Study on predictive role of dopamine transporter imaging in Parkinson′s disease with wearing-off phenomenon / 中华神经科杂志

ABSTRACT

Objective:To investigate whether the presynaptic dopamine neuronal depletion in different striatal subregions predicts future development of wearing-off (WO) in Parkinson′s disease (PD) patients.Methods:A retrospective longitudinal study included 57 PD patients who were referred to the Department of Neurology of Xinhua Hospital Affiliated to Shanghai Jiao Tong University School of Medicine from January 2019 to September 2020, and completed 11C-2β-carbomethoxy-3β-(4-fluorophenyl) tropane dopamine transporter (DAT) positron emission tomography scans at the initial evaluation and received dopaminergic drugs for at least 12 months during follow-up.
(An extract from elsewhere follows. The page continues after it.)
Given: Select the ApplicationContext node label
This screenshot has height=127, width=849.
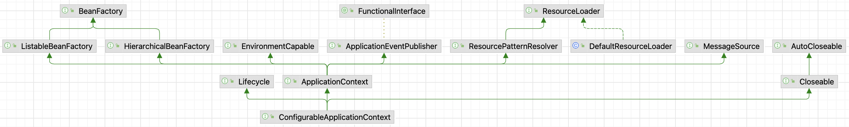Looking at the screenshot, I should [335, 82].
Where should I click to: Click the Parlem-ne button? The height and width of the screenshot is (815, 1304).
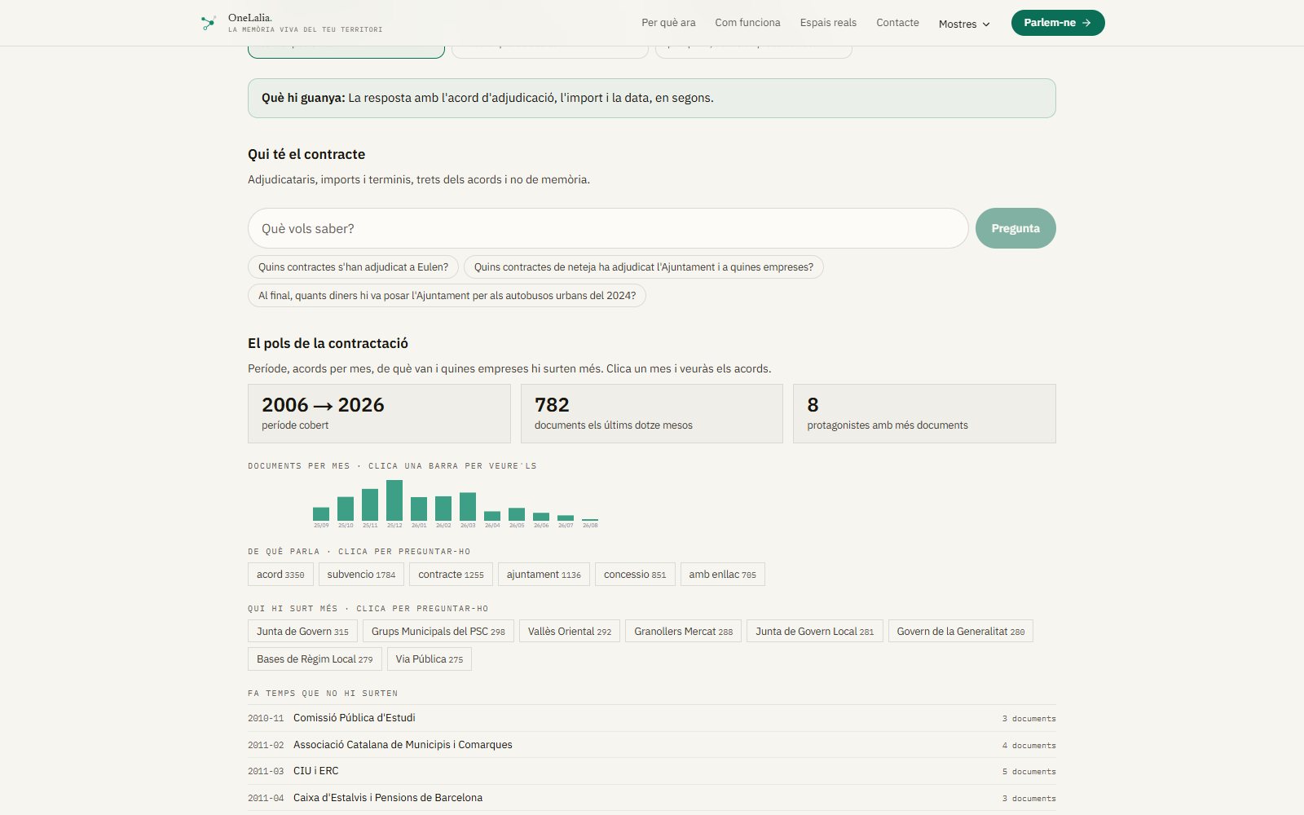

The time of starting dopaminergic drug treatment and the occurrence of WO were recorded. After adjusting for clinical related factors, the predictive value of DAT uptake and related parameters in striatal subregions for WO was evaluated by Cox proportional hazards model. Results:During a median follow-up period of 23 months, 10 patients (18.18%) developed WO. Patients with WO exhibited less DAT uptake in the caudate nucleus and anterior putamen nucleus (0.66±0.52 vs 1.08±0.42, t=2.76, P=0.008 and 0.66±0.20 vs 0.87±0.28, t=2.27, P=0.027 respectively), especially in these subregions contralateral to the less-affected side of the body, compared to those without WO. Cox proportional hazard models revealed that after adjusting for gender, age, course of disease, baseline Unified Parkinson′s Disease Rating Scale Ⅲ score and increment of levodopa equivalent dosage, the lower the DAT uptake of the caudate ipsilateral to the less-affected side of the body ( HR=0.20, 95% CI 0.07-0.63, P=0.006), as well as the lower the DAT uptake of the caudate nucleus and posterior putamen nucleus ( HR=0.28, 95% CI 0.11-0.69, P=0.006 and HR=0.08, 95% CI 0.01-0.64, P=0.018 respectively) and the higher the ratio of putamen/caudate contralateral to the less-affected side of the body ( HR=2.33, 95% CI 1.02-5.33, P=0.045), the higher the risk of WO. Conclusion:The presynaptic dopamine neuronal loss, particularly bilateral caudate nucleus dopaminergic depletion at the early stage, has predictive value of development of WO in PD.